Carl Charon

No. 43
- Positions: Defensive back, Fullback

Personal information
- Born: March 17, 1940 (age 86) Boyne City, Michigan, U.S.
- Listed height: 5 ft 10 in (1.78 m)
- Listed weight: 202 lb (92 kg)

Career information
- High school: Boyne City
- College: Michigan State
- NFL draft: 1962 (18th round, 239th overall pick)

Career history
- Buffalo Bills (1962-1963); Norfolk Neptunes (1965);

Career AFL statistics
- Interceptions: 7
- Total touchdowns: 3
- Sacks: 2
- Stats at Pro Football Reference

= Carl Charon =

American football player (born 1940)

Carl Henry Charon (born March 17, 1940) is an American former football player and coach. He played professionally for the Buffalo Bills of the American Football League (AFL).

Charon was born in 1940 in Boyne City, Michigan, and attended Boyne City High School.

He played college football for the Michigan State Spartans from 1959 to 1961.

He was selected by the Washington Redskins in the 18th round (239th overall pick) of the 1962 NFL draft. He instead played in the AFL for the Buffalo Bills in 1962 and 1963. He appeared in 26 AFL games and led the league in 1962 with two non-offensive touchdowns. He also played for the Norfolk Neptunes of the Continental Football League in 1965.

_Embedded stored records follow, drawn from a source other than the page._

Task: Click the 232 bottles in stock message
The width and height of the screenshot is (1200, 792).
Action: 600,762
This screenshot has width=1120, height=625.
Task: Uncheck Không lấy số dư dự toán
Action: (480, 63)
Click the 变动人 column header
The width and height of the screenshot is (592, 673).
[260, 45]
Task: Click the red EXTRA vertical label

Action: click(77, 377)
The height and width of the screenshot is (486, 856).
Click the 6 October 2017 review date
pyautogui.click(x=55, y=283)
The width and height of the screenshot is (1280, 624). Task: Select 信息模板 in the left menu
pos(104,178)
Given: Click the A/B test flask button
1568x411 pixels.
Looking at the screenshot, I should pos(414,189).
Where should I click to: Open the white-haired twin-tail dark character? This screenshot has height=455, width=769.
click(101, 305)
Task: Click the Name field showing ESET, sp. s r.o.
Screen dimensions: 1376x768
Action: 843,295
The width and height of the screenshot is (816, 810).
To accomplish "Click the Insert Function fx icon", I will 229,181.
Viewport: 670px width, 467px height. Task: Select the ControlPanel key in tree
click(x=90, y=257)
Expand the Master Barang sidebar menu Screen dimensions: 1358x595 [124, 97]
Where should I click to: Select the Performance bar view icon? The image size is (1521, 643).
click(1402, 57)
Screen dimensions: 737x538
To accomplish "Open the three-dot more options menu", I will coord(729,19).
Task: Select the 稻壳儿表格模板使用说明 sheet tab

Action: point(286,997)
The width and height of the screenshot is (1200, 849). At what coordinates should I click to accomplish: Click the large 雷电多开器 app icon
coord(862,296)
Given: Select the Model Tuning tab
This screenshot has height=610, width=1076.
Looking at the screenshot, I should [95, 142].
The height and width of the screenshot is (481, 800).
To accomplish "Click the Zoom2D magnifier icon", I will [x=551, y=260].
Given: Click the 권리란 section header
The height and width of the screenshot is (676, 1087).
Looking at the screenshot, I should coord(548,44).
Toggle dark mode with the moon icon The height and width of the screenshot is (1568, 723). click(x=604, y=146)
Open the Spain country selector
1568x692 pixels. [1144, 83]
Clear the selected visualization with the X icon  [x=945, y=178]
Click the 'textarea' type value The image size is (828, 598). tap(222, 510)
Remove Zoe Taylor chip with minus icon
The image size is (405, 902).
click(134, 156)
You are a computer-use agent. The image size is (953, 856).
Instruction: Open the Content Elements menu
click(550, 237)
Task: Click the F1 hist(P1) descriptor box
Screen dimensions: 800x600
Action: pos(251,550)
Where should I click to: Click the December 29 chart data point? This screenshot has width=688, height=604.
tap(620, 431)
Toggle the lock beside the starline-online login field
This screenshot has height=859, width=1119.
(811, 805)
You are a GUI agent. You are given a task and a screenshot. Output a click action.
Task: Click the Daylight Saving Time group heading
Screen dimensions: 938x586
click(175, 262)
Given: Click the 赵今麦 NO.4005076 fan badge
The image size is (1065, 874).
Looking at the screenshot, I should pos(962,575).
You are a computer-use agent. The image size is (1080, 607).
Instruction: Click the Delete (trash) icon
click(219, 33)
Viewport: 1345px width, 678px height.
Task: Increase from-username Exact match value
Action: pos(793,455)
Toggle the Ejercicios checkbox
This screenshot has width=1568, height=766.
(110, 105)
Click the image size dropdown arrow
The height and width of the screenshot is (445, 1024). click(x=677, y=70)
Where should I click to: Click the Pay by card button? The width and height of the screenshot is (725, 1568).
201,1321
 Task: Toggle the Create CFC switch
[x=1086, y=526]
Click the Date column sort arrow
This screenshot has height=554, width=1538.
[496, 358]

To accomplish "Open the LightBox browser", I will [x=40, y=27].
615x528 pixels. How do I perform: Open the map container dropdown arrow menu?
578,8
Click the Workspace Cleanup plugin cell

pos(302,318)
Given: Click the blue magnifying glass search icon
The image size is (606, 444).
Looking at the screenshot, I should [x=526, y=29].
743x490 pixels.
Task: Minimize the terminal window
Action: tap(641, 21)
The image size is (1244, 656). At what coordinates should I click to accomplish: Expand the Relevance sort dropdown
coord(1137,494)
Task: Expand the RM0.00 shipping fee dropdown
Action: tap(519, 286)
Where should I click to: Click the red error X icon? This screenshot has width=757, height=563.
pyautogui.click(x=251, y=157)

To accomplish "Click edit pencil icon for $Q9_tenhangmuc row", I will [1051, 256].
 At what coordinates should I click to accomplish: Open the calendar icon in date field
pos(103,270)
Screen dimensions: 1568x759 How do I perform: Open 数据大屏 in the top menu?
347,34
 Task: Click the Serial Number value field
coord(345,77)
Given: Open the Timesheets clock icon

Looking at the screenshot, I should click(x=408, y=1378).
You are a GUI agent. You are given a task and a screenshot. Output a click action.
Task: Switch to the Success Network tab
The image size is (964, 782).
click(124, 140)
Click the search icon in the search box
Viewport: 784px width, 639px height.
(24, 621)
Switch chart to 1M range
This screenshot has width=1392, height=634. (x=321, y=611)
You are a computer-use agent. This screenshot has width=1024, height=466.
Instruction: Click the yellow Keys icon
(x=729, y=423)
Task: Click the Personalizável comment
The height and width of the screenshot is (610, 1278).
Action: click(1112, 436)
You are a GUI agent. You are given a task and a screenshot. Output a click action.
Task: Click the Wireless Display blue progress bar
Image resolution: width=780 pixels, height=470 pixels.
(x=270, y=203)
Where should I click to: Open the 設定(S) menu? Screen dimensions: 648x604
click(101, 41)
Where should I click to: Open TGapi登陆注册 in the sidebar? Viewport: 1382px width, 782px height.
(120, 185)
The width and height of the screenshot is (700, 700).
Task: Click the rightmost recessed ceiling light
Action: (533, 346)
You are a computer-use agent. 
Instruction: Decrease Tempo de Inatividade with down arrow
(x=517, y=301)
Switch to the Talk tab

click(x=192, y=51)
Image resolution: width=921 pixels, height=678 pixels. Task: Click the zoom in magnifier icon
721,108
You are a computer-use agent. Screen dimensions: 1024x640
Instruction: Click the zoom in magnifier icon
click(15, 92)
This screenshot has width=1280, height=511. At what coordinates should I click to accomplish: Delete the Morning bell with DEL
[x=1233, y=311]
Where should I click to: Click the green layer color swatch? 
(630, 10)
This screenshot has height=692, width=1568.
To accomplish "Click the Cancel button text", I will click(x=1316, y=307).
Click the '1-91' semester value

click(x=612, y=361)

After his playing career, Charon worked as a high school football coach and physical education teacher in Gladwin, Michigan. He compiled a 123-77 record, was named Regional Coach of the Year by the Michigan High School Football Coaches Association (MHSFCA) in 1979, 1983, and 1985. He was inducted into the MHSFCA Hall of Fame in 1994.